Aim of the task. Whatever the records hold, copy it exactly and completely.

Stored data

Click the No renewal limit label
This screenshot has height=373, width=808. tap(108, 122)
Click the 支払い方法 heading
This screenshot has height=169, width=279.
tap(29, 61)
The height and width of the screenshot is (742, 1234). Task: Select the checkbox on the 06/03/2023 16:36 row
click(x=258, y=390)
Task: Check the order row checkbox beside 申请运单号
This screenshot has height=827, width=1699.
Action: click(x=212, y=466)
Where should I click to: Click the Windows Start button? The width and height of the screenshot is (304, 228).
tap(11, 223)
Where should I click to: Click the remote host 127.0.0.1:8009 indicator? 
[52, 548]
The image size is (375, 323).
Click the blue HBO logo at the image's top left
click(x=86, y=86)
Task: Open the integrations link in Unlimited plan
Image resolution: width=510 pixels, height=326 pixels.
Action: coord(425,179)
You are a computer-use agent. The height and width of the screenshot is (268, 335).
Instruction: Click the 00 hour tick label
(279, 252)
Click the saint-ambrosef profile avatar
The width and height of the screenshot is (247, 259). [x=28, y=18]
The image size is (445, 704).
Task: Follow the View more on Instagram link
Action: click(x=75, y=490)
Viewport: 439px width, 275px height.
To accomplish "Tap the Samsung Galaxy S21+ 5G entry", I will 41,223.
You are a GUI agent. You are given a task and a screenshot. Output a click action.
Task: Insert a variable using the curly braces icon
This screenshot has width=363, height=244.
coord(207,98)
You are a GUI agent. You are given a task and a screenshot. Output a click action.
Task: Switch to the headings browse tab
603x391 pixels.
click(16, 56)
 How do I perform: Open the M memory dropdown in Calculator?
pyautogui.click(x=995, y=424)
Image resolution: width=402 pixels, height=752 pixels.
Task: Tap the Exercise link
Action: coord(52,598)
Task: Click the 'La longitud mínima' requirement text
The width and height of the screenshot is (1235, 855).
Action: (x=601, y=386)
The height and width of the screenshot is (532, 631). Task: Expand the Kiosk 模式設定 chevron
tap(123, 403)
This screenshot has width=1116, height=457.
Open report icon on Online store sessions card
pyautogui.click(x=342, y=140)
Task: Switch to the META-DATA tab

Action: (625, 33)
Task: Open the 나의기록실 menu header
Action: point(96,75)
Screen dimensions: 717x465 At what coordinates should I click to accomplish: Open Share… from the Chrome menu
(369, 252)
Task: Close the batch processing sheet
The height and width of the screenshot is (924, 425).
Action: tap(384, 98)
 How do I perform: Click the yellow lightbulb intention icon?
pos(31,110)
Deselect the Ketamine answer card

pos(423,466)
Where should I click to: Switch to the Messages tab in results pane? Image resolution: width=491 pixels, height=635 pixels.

Answer section.
Click the No renewal limit label
This screenshot has height=373, width=808. tap(108, 122)
Click the 支払い方法 heading
This screenshot has height=169, width=279.
tap(29, 61)
The height and width of the screenshot is (742, 1234). Task: Select the checkbox on the 06/03/2023 16:36 row
click(x=258, y=390)
Task: Check the order row checkbox beside 申请运单号
This screenshot has height=827, width=1699.
Action: click(x=212, y=466)
Where should I click to: Click the Windows Start button? The width and height of the screenshot is (304, 228).
tap(11, 223)
Where should I click to: Click the remote host 127.0.0.1:8009 indicator? 
[52, 548]
The image size is (375, 323).
Click the blue HBO logo at the image's top left
click(x=86, y=86)
Task: Open the integrations link in Unlimited plan
Image resolution: width=510 pixels, height=326 pixels.
Action: coord(425,179)
You are a computer-use agent. The height and width of the screenshot is (268, 335).
Instruction: Click the 00 hour tick label
(279, 252)
Click the saint-ambrosef profile avatar
The width and height of the screenshot is (247, 259). [x=28, y=18]
The image size is (445, 704).
Task: Follow the View more on Instagram link
Action: click(x=75, y=490)
Viewport: 439px width, 275px height.
To accomplish "Tap the Samsung Galaxy S21+ 5G entry", I will 41,223.
You are a GUI agent. You are given a task and a screenshot. Output a click action.
Task: Insert a variable using the curly braces icon
This screenshot has width=363, height=244.
coord(207,98)
You are a GUI agent. You are given a task and a screenshot. Output a click action.
Task: Switch to the headings browse tab
603x391 pixels.
click(16, 56)
 How do I perform: Open the M memory dropdown in Calculator?
pyautogui.click(x=995, y=424)
Image resolution: width=402 pixels, height=752 pixels.
Task: Tap the Exercise link
Action: coord(52,598)
Task: Click the 'La longitud mínima' requirement text
The width and height of the screenshot is (1235, 855).
Action: (x=601, y=386)
The height and width of the screenshot is (532, 631). Task: Expand the Kiosk 模式設定 chevron
tap(123, 403)
This screenshot has width=1116, height=457.
Open report icon on Online store sessions card
pyautogui.click(x=342, y=140)
Task: Switch to the META-DATA tab

Action: (625, 33)
Task: Open the 나의기록실 menu header
Action: point(96,75)
Screen dimensions: 717x465 At what coordinates should I click to accomplish: Open Share… from the Chrome menu
(369, 252)
Task: Close the batch processing sheet
The height and width of the screenshot is (924, 425).
Action: tap(384, 98)
 How do I perform: Click the yellow lightbulb intention icon?
pos(31,110)
Deselect the Ketamine answer card

pos(423,466)
Where should I click to: Switch to the Messages tab in results pane? Image resolution: width=491 pixels, height=635 pixels.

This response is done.